After MANA Nutrition’s Winnebago, nicknamed the “Manabago”, exploded on the Pacific Coast Highway in Malibu, Calif., Mark Slagle and Alex Cox partnered with MANA Nutrition, which helps starving children, once again and launched Good Spread Peanut Butter.
According to Indiegogo.com/goodspread, Good Spread Peanut Butter will use all of its profits to provide MANA’s therapeutic food, which when given three times a day for four to six weeks, can revive a child on the brink of death.
Good Spread Peanut Butter is made with organic honey and natural sea salt. Slagle said Good Spread Peanut Butter is not only great because it tastes good, but it also helps save lives and that is why he and Cox decided to work on this effort.

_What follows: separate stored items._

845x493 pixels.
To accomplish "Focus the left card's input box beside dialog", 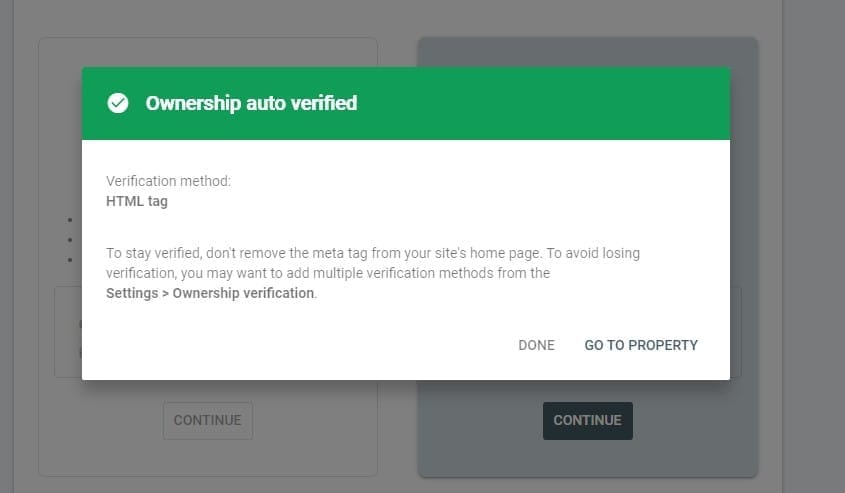I will (x=68, y=332).
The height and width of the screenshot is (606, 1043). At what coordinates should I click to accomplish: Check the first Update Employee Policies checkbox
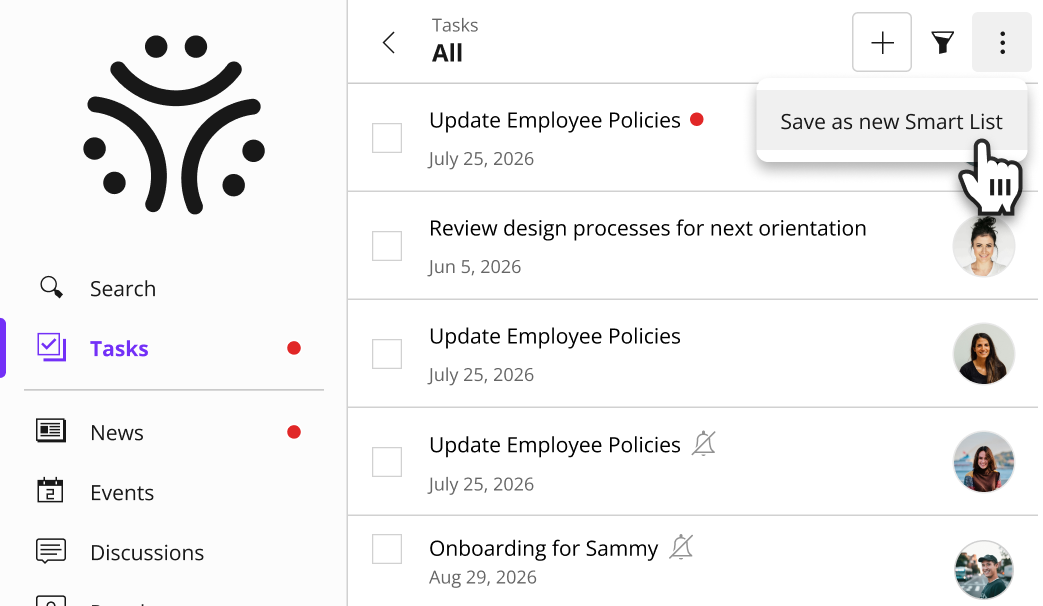click(x=386, y=138)
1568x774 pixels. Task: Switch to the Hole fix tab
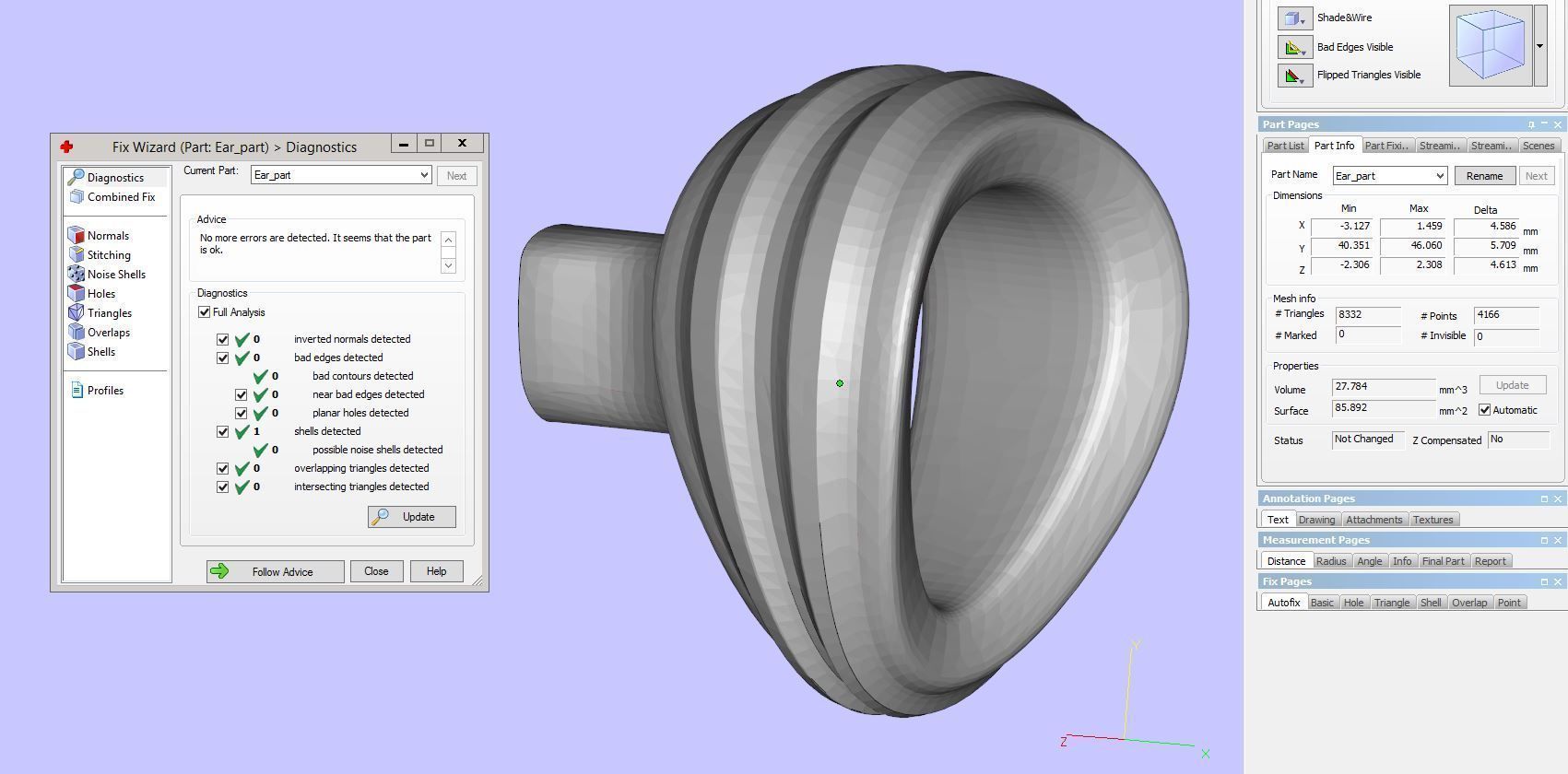tap(1353, 603)
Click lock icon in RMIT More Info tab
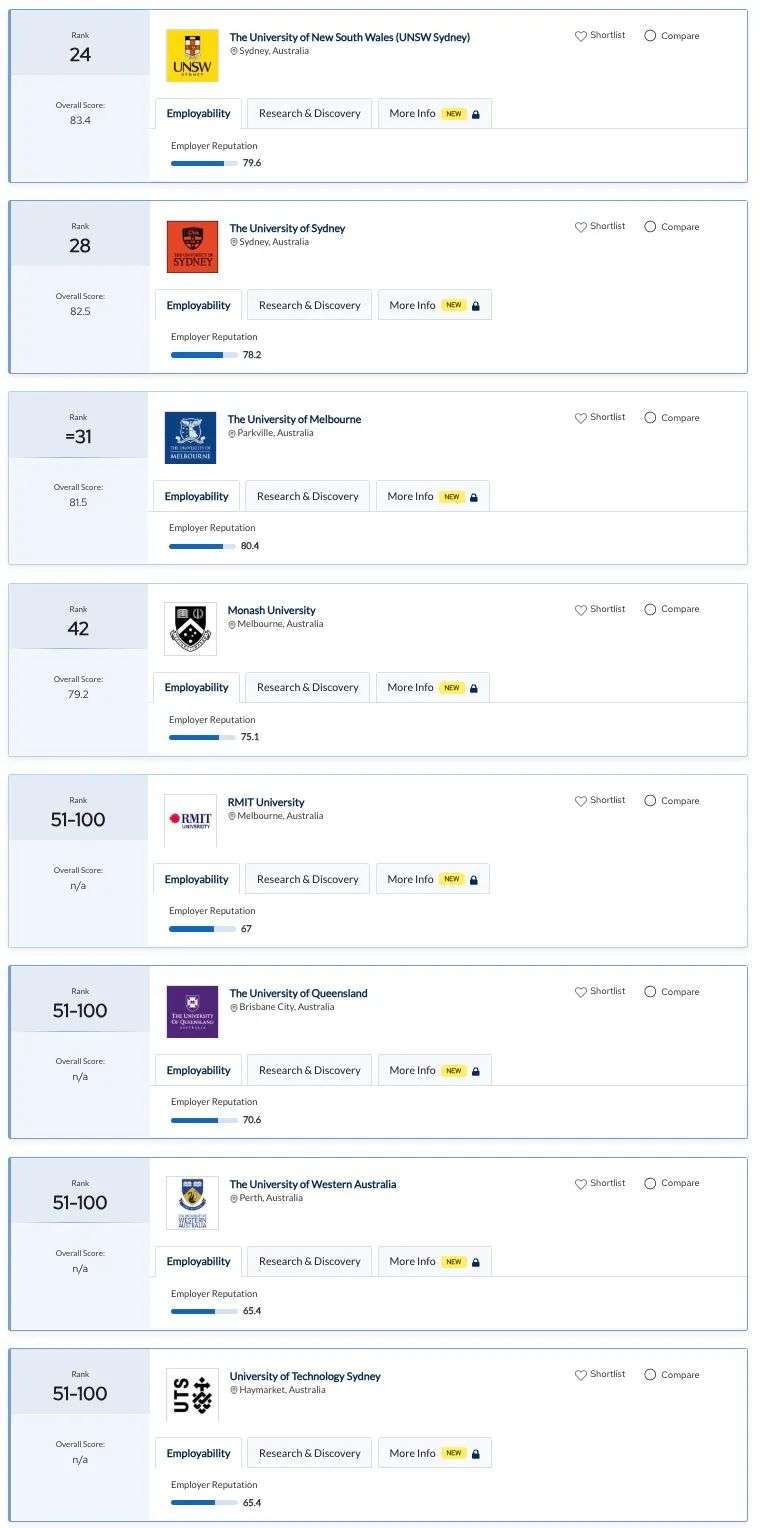This screenshot has height=1528, width=760. (473, 880)
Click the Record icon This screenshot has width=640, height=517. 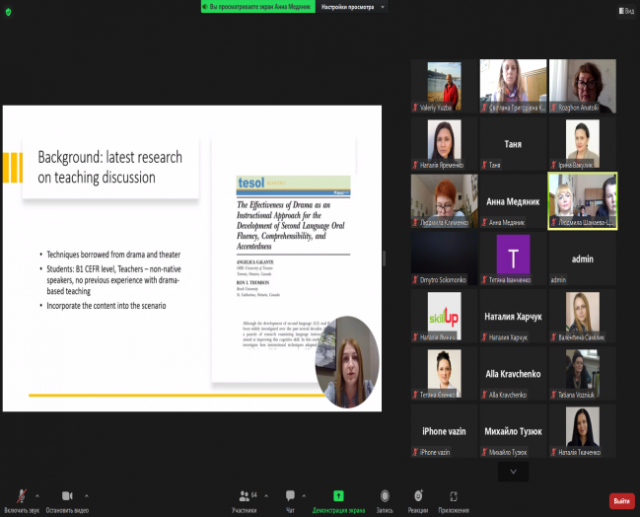click(x=385, y=494)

“Good Spread got started because we needed something bigger and better than the Manabago … not just to be bigger and better but to be more sustainable,” Cox said. “We wanted something to give people so they wouldn’t just donate money to a cause and then turn around and forget about it all the next day.”
Slagle and Cox are currently using a website called Indiegogo to try and raise $65,000 in two weeks, which will help make 100,000 packets of Good Spread Peanut Butter. People who give money on the site will receive preorders of the peanut butter and other awards. But, if they do not meet their goal everyone keeps their money and Good Spread Peanut Butter gets nothing.

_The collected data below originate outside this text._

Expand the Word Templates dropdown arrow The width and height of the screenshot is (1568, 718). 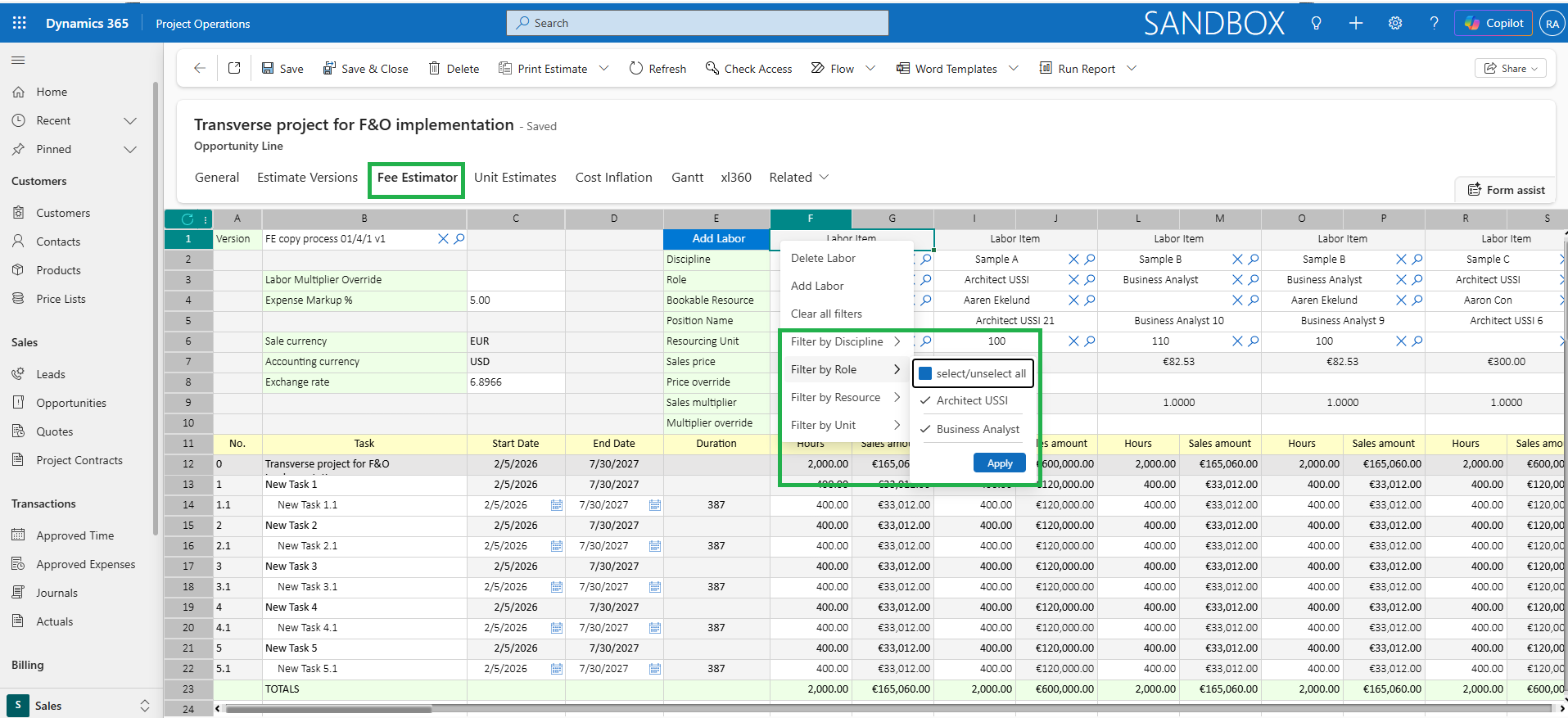point(1014,69)

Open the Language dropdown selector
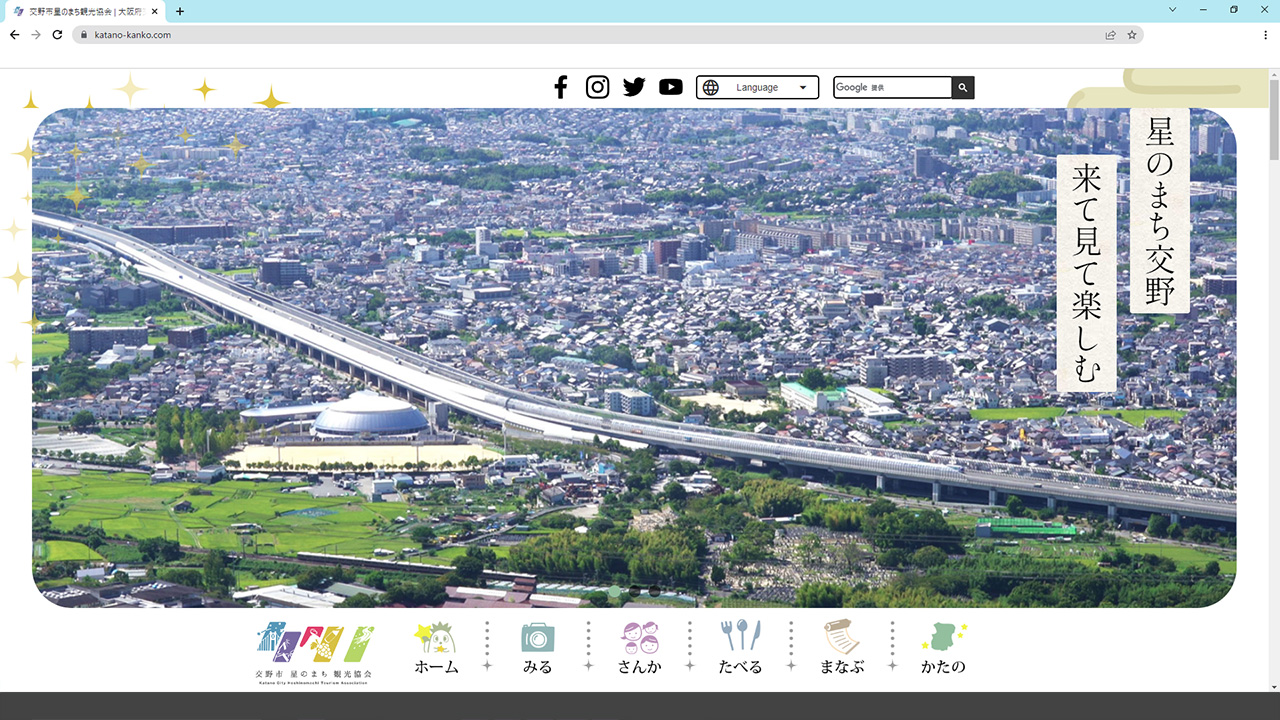tap(757, 88)
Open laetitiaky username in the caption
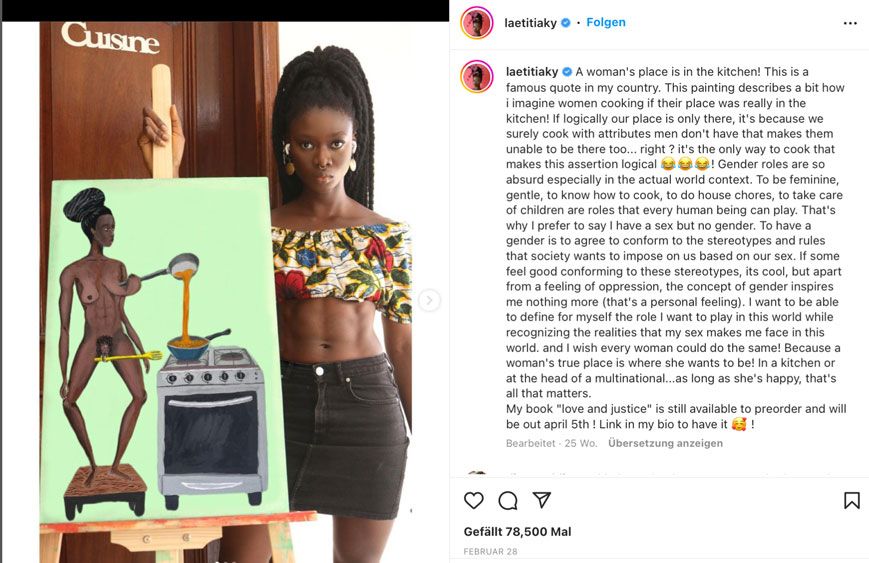Image resolution: width=869 pixels, height=563 pixels. click(x=532, y=71)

“The hardest part, on one level, is investment,” Slagle said. “We believe that if people really believe in Good Spread, then some amazing things can happen, starting with saving malnourished kids.”
Since MANA Nutrition liked their idea, they let Slagle and Cox use their factory in South Georgia to produce their product, according to Indiegogo. World Vision has also agreed to act as their implementation partner and help deliver the MANA generated through the sales of Good Spread Peanut Butter.
“The dream, and ultimate goal, of Good Spread is to provide more therapeutic food to more severely malnourished kids,” Slagle said. “We think a creative/delicious way to do that is by turning America’s craving for an awesome, health snack into a life-saving therapeutic food for the malnourished world.”
According to Cox, the company was started specifically to create a scenario where everyday purchases can help provide MANA to children under five years old in malnourished regions of the world.
Slagle said Harding students were a vital part of the Manabago story and that they would not have gotten far without them, but their story is far from over.
“We desperately need to bring in these $65,000 or Good Spread doesn’t happen,” Slagle said. “We have a ton of faith in the student body and faculty at Harding, and we’re confident that good will continue to spread there.”